▸ WHAT IS BEING ASKED:
All entries must be returned precisely as they appear.

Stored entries
§

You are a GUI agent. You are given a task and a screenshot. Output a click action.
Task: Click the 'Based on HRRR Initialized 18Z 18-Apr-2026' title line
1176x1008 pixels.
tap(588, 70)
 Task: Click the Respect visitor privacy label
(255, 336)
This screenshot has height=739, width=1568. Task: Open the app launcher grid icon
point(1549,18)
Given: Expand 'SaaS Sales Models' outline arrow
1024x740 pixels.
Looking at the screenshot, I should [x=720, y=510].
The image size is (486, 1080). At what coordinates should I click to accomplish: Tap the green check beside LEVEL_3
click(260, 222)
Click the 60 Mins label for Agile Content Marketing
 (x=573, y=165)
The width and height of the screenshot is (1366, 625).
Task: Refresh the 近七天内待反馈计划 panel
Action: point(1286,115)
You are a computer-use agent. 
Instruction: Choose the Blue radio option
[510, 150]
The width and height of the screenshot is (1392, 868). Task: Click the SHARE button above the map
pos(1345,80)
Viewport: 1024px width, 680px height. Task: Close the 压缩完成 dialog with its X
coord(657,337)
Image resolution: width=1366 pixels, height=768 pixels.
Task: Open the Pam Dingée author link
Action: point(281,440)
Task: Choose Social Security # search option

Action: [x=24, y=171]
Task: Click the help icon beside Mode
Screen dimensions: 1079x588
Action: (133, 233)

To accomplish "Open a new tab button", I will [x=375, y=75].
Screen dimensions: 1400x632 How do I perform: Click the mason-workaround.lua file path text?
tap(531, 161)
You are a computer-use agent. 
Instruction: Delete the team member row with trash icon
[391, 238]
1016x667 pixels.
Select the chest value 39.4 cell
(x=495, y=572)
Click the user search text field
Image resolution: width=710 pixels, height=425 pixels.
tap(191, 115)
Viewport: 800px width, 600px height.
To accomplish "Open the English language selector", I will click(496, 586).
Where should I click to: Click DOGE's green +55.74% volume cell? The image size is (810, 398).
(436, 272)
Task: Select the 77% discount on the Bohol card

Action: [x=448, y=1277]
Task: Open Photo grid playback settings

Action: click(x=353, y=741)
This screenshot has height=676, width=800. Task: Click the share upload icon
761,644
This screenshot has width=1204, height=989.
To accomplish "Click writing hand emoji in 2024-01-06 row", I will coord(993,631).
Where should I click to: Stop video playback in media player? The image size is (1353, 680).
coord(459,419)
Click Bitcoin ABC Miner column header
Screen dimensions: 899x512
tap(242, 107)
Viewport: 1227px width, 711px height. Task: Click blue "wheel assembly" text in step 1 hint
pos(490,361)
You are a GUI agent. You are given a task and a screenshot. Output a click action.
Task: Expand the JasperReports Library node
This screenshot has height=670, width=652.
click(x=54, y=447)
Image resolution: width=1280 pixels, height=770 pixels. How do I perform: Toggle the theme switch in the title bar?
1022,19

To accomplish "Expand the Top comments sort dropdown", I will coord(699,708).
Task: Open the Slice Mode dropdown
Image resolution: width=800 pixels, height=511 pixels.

§

▸ RESPONSE TO THE EXERCISE:
You are a GUI agent. You are given a task and a screenshot. Output a click action.
Task: Click the 'Based on HRRR Initialized 18Z 18-Apr-2026' title line
1176x1008 pixels.
tap(588, 70)
 Task: Click the Respect visitor privacy label
(255, 336)
This screenshot has height=739, width=1568. Task: Open the app launcher grid icon
point(1549,18)
Given: Expand 'SaaS Sales Models' outline arrow
1024x740 pixels.
Looking at the screenshot, I should [x=720, y=510].
The image size is (486, 1080). At what coordinates should I click to accomplish: Tap the green check beside LEVEL_3
click(260, 222)
Click the 60 Mins label for Agile Content Marketing
 (x=573, y=165)
The width and height of the screenshot is (1366, 625).
Task: Refresh the 近七天内待反馈计划 panel
Action: point(1286,115)
You are a computer-use agent. 
Instruction: Choose the Blue radio option
[510, 150]
The width and height of the screenshot is (1392, 868). Task: Click the SHARE button above the map
pos(1345,80)
Viewport: 1024px width, 680px height. Task: Close the 压缩完成 dialog with its X
coord(657,337)
Image resolution: width=1366 pixels, height=768 pixels.
Task: Open the Pam Dingée author link
Action: point(281,440)
Task: Choose Social Security # search option

Action: [x=24, y=171]
Task: Click the help icon beside Mode
Screen dimensions: 1079x588
Action: (133, 233)

To accomplish "Open a new tab button", I will [x=375, y=75].
Screen dimensions: 1400x632 How do I perform: Click the mason-workaround.lua file path text?
tap(531, 161)
You are a computer-use agent. 
Instruction: Delete the team member row with trash icon
[391, 238]
1016x667 pixels.
Select the chest value 39.4 cell
(x=495, y=572)
Click the user search text field
Image resolution: width=710 pixels, height=425 pixels.
tap(191, 115)
Viewport: 800px width, 600px height.
To accomplish "Open the English language selector", I will click(496, 586).
Where should I click to: Click DOGE's green +55.74% volume cell? The image size is (810, 398).
(436, 272)
Task: Select the 77% discount on the Bohol card

Action: [x=448, y=1277]
Task: Open Photo grid playback settings

Action: click(x=353, y=741)
This screenshot has height=676, width=800. Task: Click the share upload icon
761,644
This screenshot has width=1204, height=989.
To accomplish "Click writing hand emoji in 2024-01-06 row", I will coord(993,631).
Where should I click to: Stop video playback in media player? The image size is (1353, 680).
coord(459,419)
Click Bitcoin ABC Miner column header
Screen dimensions: 899x512
tap(242, 107)
Viewport: 1227px width, 711px height. Task: Click blue "wheel assembly" text in step 1 hint
pos(490,361)
You are a GUI agent. You are given a task and a screenshot. Output a click action.
Task: Expand the JasperReports Library node
This screenshot has height=670, width=652.
click(x=54, y=447)
Image resolution: width=1280 pixels, height=770 pixels. How do I perform: Toggle the theme switch in the title bar?
1022,19

To accomplish "Expand the Top comments sort dropdown", I will coord(699,708).
Task: Open the Slice Mode dropdown
Image resolution: width=800 pixels, height=511 pixels.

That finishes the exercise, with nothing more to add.